Instruction for the data below: set down exactly the lines from the line with "ビルダー (172, 2445)" to the line with "レンタル収納スペース (275, 1999)", inclusive, and no others.

-- Opening Marker --

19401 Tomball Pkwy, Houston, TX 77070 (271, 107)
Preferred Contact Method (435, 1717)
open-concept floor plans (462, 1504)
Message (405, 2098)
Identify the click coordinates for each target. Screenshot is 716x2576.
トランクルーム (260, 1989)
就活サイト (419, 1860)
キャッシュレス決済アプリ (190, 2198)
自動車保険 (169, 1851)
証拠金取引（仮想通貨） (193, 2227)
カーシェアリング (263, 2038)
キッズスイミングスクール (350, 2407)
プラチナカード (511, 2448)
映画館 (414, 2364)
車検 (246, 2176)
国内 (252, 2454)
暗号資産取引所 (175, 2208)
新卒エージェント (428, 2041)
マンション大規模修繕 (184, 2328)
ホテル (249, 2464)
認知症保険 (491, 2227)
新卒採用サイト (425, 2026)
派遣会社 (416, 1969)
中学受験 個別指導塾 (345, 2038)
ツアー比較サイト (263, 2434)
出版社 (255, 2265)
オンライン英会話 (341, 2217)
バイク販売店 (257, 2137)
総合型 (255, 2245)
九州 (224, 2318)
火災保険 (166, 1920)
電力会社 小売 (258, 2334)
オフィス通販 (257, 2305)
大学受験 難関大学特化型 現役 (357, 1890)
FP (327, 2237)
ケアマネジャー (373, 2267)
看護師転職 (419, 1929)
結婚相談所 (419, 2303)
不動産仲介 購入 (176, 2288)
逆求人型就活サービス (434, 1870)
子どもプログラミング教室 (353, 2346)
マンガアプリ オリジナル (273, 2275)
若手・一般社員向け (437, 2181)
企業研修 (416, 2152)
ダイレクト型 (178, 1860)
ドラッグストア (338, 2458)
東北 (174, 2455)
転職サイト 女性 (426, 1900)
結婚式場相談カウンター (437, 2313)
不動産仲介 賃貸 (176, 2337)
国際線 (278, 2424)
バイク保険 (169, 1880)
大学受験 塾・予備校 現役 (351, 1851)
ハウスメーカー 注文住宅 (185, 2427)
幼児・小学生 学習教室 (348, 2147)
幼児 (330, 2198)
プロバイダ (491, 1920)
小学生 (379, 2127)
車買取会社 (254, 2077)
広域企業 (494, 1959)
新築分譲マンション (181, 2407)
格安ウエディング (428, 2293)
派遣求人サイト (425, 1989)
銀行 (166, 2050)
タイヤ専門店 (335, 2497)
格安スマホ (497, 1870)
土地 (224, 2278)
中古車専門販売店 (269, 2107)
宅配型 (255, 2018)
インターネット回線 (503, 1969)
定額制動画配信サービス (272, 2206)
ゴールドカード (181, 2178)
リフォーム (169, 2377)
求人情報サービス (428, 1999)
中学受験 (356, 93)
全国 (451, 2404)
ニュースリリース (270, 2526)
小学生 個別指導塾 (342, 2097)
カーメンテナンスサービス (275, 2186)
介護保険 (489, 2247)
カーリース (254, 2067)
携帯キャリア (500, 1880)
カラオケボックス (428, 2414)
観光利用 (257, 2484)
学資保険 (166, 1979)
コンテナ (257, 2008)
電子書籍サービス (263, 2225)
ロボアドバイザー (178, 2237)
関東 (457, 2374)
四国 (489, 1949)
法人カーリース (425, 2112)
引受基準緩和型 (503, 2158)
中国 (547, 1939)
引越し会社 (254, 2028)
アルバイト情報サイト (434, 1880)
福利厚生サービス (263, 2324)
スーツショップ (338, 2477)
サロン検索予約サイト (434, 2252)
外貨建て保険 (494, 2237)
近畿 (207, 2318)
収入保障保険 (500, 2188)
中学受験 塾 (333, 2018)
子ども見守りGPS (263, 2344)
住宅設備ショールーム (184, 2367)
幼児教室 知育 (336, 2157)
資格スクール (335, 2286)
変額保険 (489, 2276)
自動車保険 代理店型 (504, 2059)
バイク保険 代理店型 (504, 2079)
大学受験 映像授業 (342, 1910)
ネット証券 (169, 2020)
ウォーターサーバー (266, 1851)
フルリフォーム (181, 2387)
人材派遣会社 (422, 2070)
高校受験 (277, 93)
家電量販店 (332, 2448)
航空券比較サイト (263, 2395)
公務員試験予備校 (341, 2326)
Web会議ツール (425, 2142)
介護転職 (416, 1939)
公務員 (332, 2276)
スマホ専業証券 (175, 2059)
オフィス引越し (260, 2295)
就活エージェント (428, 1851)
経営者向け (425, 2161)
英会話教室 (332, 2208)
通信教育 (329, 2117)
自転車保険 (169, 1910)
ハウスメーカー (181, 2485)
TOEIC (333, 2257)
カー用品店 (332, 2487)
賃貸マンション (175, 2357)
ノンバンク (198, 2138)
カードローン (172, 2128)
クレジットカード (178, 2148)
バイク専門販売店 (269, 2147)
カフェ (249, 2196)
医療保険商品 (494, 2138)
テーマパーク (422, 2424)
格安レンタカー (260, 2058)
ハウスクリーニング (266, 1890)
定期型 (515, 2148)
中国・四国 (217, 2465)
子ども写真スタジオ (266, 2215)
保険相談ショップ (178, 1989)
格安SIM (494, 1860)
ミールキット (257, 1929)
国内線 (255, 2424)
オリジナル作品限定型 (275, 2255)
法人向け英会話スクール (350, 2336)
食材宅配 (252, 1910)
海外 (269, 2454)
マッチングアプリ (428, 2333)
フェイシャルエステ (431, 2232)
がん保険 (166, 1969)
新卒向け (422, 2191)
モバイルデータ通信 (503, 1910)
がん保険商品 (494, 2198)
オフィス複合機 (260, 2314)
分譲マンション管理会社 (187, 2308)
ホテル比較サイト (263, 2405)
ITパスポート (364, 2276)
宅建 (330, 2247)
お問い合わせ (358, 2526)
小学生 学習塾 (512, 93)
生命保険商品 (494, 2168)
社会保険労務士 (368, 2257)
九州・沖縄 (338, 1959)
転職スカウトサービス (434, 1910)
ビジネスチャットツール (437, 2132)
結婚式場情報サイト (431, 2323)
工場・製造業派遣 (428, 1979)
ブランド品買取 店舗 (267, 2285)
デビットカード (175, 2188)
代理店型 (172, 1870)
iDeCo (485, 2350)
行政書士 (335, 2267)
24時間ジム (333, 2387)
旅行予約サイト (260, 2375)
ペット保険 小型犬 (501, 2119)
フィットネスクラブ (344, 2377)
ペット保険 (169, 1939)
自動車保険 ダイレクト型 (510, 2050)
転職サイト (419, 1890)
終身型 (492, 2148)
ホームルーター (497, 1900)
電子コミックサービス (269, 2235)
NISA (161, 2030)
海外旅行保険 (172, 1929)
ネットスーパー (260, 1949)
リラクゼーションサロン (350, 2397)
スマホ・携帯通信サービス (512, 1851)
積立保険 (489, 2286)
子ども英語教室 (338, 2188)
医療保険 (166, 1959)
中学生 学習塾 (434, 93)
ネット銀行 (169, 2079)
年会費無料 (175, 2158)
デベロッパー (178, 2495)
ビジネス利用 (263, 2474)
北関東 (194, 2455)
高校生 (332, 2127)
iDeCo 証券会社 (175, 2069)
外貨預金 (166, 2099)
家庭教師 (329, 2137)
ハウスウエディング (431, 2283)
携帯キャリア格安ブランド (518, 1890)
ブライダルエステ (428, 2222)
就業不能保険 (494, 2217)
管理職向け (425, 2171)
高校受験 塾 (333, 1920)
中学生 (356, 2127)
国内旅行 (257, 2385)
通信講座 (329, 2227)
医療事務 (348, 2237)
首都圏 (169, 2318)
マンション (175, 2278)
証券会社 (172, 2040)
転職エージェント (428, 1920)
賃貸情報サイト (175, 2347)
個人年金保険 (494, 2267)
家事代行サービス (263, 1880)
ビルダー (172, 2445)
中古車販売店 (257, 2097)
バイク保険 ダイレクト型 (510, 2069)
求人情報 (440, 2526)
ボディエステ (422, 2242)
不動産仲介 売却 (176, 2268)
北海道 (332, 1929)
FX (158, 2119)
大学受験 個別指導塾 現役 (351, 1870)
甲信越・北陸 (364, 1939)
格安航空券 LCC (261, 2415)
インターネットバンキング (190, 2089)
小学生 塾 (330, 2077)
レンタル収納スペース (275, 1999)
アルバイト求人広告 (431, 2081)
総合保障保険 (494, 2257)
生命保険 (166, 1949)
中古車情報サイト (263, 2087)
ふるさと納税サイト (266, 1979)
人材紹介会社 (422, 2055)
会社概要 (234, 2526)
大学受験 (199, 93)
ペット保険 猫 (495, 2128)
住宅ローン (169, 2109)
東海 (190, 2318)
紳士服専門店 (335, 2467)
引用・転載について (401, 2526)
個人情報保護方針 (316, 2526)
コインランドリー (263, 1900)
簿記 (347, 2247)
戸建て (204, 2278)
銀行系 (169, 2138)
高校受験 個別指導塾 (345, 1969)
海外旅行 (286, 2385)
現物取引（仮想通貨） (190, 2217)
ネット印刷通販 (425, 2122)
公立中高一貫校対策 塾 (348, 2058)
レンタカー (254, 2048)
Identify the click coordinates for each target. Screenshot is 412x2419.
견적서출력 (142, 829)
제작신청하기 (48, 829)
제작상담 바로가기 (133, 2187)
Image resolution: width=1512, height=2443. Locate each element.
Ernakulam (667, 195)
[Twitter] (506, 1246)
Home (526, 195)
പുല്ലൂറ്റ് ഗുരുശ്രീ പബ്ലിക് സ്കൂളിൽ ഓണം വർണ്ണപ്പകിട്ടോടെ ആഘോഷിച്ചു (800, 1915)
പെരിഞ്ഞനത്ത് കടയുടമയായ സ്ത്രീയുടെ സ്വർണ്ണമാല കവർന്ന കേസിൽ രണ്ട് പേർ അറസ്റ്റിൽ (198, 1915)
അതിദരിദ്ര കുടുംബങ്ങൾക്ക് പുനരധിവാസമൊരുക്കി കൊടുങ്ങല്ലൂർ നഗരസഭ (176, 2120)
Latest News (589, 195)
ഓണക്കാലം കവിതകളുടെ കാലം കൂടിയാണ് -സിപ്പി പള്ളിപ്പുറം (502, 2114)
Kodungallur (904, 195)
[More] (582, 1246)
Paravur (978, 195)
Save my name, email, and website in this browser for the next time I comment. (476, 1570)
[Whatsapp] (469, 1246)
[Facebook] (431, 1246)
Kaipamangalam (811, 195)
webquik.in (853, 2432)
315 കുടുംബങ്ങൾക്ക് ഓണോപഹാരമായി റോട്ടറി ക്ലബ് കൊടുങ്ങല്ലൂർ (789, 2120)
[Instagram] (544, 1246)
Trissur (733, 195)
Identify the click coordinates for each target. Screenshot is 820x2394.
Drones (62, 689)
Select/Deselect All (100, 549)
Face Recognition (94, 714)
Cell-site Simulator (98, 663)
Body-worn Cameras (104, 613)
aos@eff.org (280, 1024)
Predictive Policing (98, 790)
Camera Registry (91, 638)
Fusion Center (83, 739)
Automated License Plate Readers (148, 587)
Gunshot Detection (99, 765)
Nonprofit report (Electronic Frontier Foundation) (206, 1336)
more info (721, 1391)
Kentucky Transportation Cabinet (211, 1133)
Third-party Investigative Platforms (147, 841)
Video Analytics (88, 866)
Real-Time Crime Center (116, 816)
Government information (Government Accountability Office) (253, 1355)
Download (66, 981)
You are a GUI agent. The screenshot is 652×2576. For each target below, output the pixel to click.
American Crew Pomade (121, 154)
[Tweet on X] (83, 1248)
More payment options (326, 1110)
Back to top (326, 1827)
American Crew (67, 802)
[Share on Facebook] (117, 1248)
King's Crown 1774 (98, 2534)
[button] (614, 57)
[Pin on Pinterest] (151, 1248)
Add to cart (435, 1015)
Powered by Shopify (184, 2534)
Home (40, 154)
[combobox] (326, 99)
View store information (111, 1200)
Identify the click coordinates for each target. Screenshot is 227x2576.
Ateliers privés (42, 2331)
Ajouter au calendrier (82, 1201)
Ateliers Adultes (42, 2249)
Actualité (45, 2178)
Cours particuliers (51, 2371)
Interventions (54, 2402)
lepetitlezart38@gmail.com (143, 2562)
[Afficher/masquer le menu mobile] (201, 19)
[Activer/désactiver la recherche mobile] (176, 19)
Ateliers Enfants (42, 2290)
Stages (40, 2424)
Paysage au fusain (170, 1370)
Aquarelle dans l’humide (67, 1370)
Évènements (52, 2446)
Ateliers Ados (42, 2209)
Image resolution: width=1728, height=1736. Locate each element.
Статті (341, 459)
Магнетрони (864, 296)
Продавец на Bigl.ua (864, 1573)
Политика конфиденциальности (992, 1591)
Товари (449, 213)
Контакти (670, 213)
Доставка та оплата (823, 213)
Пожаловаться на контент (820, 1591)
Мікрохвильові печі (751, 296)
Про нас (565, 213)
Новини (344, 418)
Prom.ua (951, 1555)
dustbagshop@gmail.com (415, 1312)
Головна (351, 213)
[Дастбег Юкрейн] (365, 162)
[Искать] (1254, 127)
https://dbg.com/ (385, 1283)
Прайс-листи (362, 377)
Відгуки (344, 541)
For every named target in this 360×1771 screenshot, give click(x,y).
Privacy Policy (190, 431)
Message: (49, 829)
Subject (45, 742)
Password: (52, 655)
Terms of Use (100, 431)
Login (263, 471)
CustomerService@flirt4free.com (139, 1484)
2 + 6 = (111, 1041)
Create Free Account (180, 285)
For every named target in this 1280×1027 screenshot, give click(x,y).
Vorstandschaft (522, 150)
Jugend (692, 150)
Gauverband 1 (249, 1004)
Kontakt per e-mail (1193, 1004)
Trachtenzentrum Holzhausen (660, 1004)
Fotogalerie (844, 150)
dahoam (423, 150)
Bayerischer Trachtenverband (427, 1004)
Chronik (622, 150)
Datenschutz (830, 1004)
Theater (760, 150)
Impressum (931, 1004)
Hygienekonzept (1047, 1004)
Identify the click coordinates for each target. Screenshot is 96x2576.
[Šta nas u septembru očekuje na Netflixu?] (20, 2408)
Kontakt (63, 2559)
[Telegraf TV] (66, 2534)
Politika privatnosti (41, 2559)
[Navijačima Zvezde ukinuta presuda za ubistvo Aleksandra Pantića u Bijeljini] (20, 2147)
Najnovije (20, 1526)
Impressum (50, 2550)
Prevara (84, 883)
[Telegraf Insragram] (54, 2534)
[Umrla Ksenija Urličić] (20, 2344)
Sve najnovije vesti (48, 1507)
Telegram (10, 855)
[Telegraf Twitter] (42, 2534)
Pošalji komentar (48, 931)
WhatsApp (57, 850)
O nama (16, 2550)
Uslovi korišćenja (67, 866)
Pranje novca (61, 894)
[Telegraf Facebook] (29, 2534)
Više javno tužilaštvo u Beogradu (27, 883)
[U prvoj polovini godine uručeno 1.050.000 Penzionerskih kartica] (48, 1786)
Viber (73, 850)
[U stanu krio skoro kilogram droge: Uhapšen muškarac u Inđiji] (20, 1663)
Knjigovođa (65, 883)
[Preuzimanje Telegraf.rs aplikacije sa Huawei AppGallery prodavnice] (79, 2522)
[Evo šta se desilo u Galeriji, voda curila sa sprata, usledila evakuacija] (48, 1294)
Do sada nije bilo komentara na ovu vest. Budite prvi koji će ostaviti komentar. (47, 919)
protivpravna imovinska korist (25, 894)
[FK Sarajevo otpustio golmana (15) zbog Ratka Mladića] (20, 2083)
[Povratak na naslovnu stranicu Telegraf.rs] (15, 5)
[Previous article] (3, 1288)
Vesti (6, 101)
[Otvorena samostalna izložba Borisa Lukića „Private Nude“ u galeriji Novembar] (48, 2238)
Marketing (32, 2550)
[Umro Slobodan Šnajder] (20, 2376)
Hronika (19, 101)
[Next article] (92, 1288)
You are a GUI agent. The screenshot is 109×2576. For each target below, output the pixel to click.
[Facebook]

-- Closing Marker --

Reply to the task:
ビルダー (172, 2445)
中古車販売店 (257, 2097)
バイク保険 ダイレクト型 (510, 2069)
求人情報 (440, 2526)
ボディエステ (422, 2242)
不動産仲介 売却 (176, 2268)
北海道 (332, 1929)
FX (158, 2119)
大学受験 個別指導塾 現役 (351, 1870)
甲信越・北陸 (364, 1939)
格安航空券 LCC (261, 2415)
インターネットバンキング (190, 2089)
小学生 塾 (330, 2077)
レンタル収納スペース (275, 1999)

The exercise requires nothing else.